* **Excerpted data**:
★ ★ ★ ★
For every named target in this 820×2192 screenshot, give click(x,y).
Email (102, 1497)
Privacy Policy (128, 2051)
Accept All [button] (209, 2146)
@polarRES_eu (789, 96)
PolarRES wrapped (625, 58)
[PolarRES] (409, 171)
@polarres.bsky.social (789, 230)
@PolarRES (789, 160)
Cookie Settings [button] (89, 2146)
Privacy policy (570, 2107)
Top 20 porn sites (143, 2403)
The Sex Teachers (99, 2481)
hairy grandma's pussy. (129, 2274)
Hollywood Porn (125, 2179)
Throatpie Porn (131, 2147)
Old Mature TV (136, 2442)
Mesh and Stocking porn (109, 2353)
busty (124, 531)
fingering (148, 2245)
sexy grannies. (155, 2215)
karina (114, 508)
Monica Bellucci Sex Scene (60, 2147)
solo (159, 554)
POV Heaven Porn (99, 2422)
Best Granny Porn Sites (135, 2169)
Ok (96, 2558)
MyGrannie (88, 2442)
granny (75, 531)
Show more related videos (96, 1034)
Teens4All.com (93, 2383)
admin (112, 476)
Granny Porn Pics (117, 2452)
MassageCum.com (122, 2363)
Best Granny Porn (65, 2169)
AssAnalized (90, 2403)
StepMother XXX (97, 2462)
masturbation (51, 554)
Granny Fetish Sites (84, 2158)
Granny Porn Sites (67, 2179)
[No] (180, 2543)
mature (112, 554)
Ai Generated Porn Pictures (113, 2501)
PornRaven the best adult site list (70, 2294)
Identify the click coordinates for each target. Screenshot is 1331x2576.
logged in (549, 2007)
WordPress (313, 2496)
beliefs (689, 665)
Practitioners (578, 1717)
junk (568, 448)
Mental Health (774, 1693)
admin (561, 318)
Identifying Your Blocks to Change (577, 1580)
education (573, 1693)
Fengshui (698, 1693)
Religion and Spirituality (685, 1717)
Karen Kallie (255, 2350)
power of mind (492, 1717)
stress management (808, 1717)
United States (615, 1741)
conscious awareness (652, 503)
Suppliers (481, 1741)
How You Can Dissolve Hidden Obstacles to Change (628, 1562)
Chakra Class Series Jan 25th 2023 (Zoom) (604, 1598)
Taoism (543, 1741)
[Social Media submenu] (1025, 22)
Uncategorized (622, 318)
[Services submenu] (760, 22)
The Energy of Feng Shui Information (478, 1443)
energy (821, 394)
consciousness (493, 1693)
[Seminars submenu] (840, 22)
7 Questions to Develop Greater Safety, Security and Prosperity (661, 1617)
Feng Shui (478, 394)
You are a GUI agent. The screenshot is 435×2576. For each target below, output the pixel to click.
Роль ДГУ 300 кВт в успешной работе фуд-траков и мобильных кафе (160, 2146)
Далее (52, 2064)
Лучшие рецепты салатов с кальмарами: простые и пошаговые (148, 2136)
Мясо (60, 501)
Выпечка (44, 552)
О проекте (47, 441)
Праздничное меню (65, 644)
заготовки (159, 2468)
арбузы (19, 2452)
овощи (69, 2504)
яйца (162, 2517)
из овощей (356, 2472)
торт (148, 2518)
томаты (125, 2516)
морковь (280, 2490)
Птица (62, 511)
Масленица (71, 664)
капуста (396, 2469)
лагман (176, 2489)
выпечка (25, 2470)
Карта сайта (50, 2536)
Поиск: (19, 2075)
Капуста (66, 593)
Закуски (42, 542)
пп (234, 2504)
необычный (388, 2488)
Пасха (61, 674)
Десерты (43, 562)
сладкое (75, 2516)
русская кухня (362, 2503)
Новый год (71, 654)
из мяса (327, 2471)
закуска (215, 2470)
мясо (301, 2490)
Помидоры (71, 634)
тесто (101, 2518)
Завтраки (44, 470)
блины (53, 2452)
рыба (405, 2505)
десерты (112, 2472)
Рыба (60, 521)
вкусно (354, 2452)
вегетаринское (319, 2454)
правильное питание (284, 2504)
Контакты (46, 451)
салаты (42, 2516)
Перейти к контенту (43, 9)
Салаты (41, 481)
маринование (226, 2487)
★ ★ ★ ★
* **Exercise goal**:
Your answer must be one number: the count of lines in the entries that contain the string "Change".

* **Solution**:
2